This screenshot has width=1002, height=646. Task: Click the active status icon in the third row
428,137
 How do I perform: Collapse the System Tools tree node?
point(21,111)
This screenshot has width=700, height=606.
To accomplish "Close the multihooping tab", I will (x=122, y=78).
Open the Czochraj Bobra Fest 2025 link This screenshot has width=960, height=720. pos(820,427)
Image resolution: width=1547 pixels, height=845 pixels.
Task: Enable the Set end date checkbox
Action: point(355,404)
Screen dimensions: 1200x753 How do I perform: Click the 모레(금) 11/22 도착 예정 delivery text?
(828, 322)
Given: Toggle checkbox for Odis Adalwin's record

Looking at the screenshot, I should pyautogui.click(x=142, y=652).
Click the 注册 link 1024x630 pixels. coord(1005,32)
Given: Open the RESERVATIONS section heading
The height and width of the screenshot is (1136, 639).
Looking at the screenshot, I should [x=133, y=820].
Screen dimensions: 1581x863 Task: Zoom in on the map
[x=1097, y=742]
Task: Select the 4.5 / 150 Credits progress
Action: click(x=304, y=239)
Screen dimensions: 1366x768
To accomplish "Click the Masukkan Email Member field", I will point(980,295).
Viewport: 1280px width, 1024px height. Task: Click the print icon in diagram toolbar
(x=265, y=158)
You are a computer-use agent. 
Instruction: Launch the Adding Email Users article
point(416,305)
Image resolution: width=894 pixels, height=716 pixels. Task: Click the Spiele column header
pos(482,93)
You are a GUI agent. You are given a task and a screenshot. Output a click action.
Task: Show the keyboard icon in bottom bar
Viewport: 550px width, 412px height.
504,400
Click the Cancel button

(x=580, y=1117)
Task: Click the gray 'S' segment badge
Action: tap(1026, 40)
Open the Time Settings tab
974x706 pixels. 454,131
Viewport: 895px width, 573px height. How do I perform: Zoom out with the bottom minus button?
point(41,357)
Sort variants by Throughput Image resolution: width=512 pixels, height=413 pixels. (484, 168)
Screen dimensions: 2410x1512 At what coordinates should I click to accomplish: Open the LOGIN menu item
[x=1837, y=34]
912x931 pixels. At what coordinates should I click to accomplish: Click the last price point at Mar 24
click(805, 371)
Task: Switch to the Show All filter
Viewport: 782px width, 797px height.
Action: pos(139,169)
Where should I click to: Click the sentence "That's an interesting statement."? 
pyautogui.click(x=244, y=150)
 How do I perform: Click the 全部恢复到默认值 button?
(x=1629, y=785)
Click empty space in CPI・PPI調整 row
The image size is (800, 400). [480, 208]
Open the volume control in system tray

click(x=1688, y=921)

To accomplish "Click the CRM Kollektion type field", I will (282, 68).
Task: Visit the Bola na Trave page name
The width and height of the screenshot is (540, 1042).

### EXERCISE GOAL
Only the lines that contain the string "field" are to be copied from the records.

### OUTPUT BELOW
To accomplish "Click the Masukkan Email Member field", I will point(980,295).
To accomplish "Click the CRM Kollektion type field", I will (282, 68).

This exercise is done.